The first surprise--
on the logjam that crosses the river,
a mink.

Not a muskrat.
A mink.
In Ohio.

The best surprise--
turned to look upstream, checking the footing for my next step,
my eyes off the line and
a tug
a yank
a fight
a trout.

Not a bass.
A rainbow trout.
In Ohio.

The last surprise--
I've forgotten
the achingly numb feet
from a day spent standing in
fast flowing
forty degree water with a
fly rod.


©Mary Lee Hahn, 2019



Yes,  while others escaped to warm ocean beaches, I spent a day colder than I've ever been in my entire life and it was all worth it. (The Laphroaig may or may not have helped with that...)

Poetry Month is just around the corner. My NPM19 Poem A Day project is Playing With Poetry. I'm going to spend the month playing with Haikubes, Magnetic Poetry, Metaphor Dice, and Paint Chip Poetry. Join in if you'd like! We can use the Twitter hashtag #playwithpoetryNPM to find and support each other.


Speaking of find and support, Carol has this week's Poetry Friday roundup and her favorite daffodil poem at Carol's Corner.



Friday, March 22, 2019

Nothing Gold -- After Robert Frost




Nothing Gold
after Nothing Gold Can Stay by Robert Frost

Nature's first green is gold
or, in the case of that bush
with its six inches of new growth,
red.

Or, in the case of that forsythia
on the south-facing side of the house,
an unbelievable shade of bright
yellow.

Or, in the case of those new shoots
knifing up from exposed iris bulbs,
a simultaneously fragile but violent
green.

All these early hues
in leaf, in flower
hard to hold as the earth moves
along its path
hour by hour
by day by day
by season by season,

not so much subsiding
as being subsumed
in the golden Eden
of Life.


©Mary Lee Hahn, 2019


The first draft of this poem happened in one of our five-minute quick-writes in writing workshop this week. Another reminder that these small rituals are powerful not just for our student writers, but for our own writing lives.

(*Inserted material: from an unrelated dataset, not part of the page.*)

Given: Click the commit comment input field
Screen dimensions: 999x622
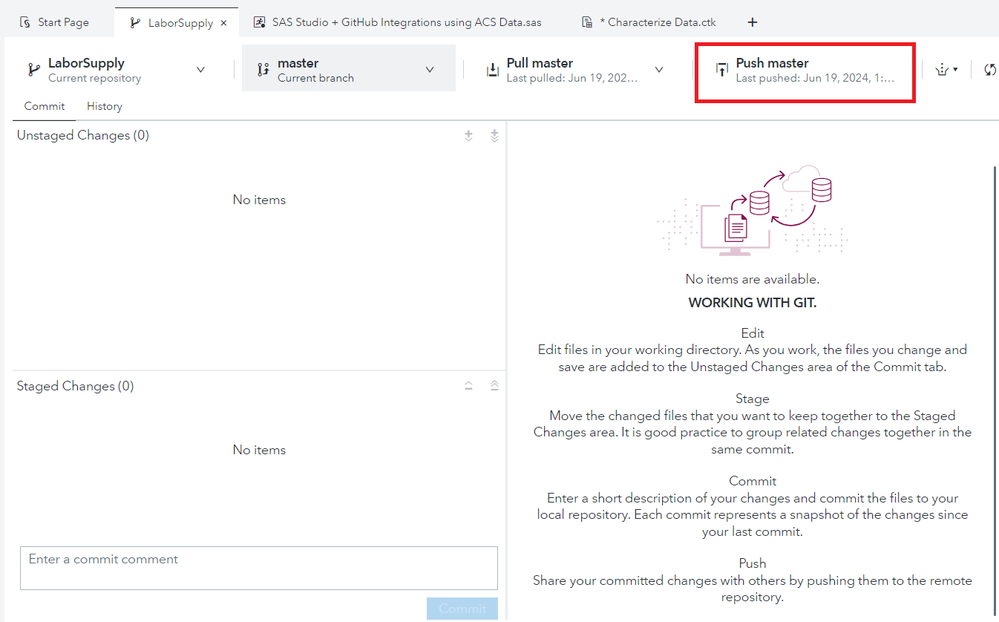Looking at the screenshot, I should (x=258, y=567).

I have a love-hate relationship with Nothing Gold Can Stay by Robert Frost. I landed in the honors program at the University of Denver based on good grades in a sub-standard rural high school. I was over my head in so many ways. There was so much I didn't even know I didn't know. A professor attempted to teach me how to craft a critical essay by humiliating me -- by showing me the work of a classmate who was already clearly on the path to his fame as a writer. Then he asked me if this poem by Robert Frost was hopeful or hopeless. My humiliation had turned to stubborn anger, and I argued that the poem was hopeful. And then I figured out on my own how to be the kind of writer I wanted to be.

It was that experience more than any other that taught me how to teach the writer, not the writing. Every writer can move to the next level, but you can only begin from where they are the moment they show you their own work.


Rebecca has the Poetry Friday Roundup at Sloth Reads, and how perfect is that? Tomorrow is National Goof Off Day, when our spring break begins!